8. Pode ser que, conforme dizem alguns, fosse costume fa­zer com que os condenados levassem a cruz com a qual seriam crucificados, e parece que a sentença do Salvador faz alusão a isso: Aquele que quiser vir após mim, tome a sua cruz e siga-me (Mc 8,34; Mt 16,24). Por que nos mandaria Ele tomar a cruz, se não fosse costume levá-las os que seriam crucificados nelas? E, se era assim, demonstraram não somente uma grande crueldade ao fazer o Salvador levá-la e sustentar aquele peso, quando mal podia sustentar a si mesmo, mas também sumo desprezo, pois, se a cruz era algo tão infame e desprezível, e que somente os que seriam executados a carregavam, pensaram que não have­ria alguém mais vil e desprezível do que Ele que pudesse ou qui­sesse carregá-la. Não levaram em conta a sua fraqueza e nem o seu cansaço e fadiga, pois não se importavam com Ele. Queriam apenas levá-lo pelas ruas públicas à vista do povo, humilhado e ofendido, carregando um peso tão infame, e que pela cruz todos soubessem que Ele seria crucificado nela. O Senhor abraçou-a de boa vontade, vendo e considerando as maravilhas que realizaria por meio dela, e através dela carregou sobre os ombros o peso dos nossos pecados, o qual somente Ele conseguiria suportar; e levantou no alto o cetro do seu império, conforme disse Isaías: Carregou sobre seus ombros o seu reino e o seu império. E tomando sobre si a cruz, saiu para o lugar chamado Calvário (Jo 9,17).

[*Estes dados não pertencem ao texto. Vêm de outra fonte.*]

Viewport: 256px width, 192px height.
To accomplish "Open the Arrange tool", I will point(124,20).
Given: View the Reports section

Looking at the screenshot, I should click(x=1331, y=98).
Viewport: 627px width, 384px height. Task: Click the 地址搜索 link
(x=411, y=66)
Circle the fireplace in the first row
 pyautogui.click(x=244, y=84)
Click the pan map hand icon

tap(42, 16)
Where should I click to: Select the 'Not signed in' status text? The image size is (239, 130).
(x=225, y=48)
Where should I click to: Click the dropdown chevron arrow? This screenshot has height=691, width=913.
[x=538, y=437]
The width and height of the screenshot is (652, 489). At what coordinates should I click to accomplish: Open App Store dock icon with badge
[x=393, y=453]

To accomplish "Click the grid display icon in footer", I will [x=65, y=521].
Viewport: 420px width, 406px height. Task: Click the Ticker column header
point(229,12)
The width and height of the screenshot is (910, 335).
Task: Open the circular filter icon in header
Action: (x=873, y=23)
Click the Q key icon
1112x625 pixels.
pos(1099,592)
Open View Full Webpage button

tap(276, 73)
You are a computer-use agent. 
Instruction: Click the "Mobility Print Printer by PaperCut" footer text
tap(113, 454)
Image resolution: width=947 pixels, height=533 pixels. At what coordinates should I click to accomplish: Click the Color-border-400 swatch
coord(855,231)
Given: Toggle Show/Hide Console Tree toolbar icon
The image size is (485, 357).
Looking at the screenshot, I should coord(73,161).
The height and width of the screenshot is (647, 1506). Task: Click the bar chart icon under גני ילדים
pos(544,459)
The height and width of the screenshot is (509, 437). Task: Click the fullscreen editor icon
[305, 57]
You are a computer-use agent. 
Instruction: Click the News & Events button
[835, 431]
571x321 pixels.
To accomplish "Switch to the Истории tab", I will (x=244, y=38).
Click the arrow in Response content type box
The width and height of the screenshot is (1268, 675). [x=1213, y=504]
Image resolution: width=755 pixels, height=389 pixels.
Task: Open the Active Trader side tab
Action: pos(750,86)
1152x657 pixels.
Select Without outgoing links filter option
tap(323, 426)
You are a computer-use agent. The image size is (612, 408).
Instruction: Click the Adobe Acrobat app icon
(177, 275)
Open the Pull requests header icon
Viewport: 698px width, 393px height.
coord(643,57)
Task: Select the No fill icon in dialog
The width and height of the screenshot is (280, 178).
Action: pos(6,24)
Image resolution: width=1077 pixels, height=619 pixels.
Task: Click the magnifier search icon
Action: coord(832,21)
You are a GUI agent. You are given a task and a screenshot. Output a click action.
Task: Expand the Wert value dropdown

9. Assim, o Senhor começou a caminhar pelas ruas públicas de Jerusalém. Adiante ia uma multidão, depois os sacerdotes, os anciãos e magistrados, os escribas e fariseus, muito conten­tes pela vitória que tinham alcançado, seguidos pelos soldados com as suas armas; pois, se os judeus tinham levado os soldados para prendê-lo, muito mais os levariam para crucificá-lo, temen­do sempre que os seus discípulos causassem algum alvoroço no povo; portanto, era preciso estar preparado para qualquer coisa que pudesse acontecer. Depois deles seguiam os verdugos e os encarregados da execução com os cravos, verrumas, cordas, mar­telos e os demais instrumentos necessários. Por último, iam os condenados, que eram três: os dois ladrões, e, depois deles, como o mais insigne, o Salvador com a sua cruz sobre os ombros, segui­do por uma multidão e por mulheres que choravam e se lamenta­vam (Lc 23,27), pois muitos lhe queriam bem e eram gratos pelos benefícios que Dele tinham recebido. Não faltaria nesse ato tão solene a voz do pregoeiro, que iria anunciando a razão pela qual Pilatos condenara aquele homem: pois tinha blasfemado contra Deus, era traidor de César e agitara o povo com os seus embustes e mentiras; e assim o povo concordaria com a sua rigorosa sen­tença. Os soldados faziam barulho com as armas e vociferavam para abrir espaço entre a multidão, que corria insistentemente entre as ruas e bloqueava o caminho, para ver o rosto do Salva­dor, que estava tão diferente do que conheciam. Dessa maneira, Caim, o irmão mais velho, levava Abel para o campo para tirar-lhe a vida.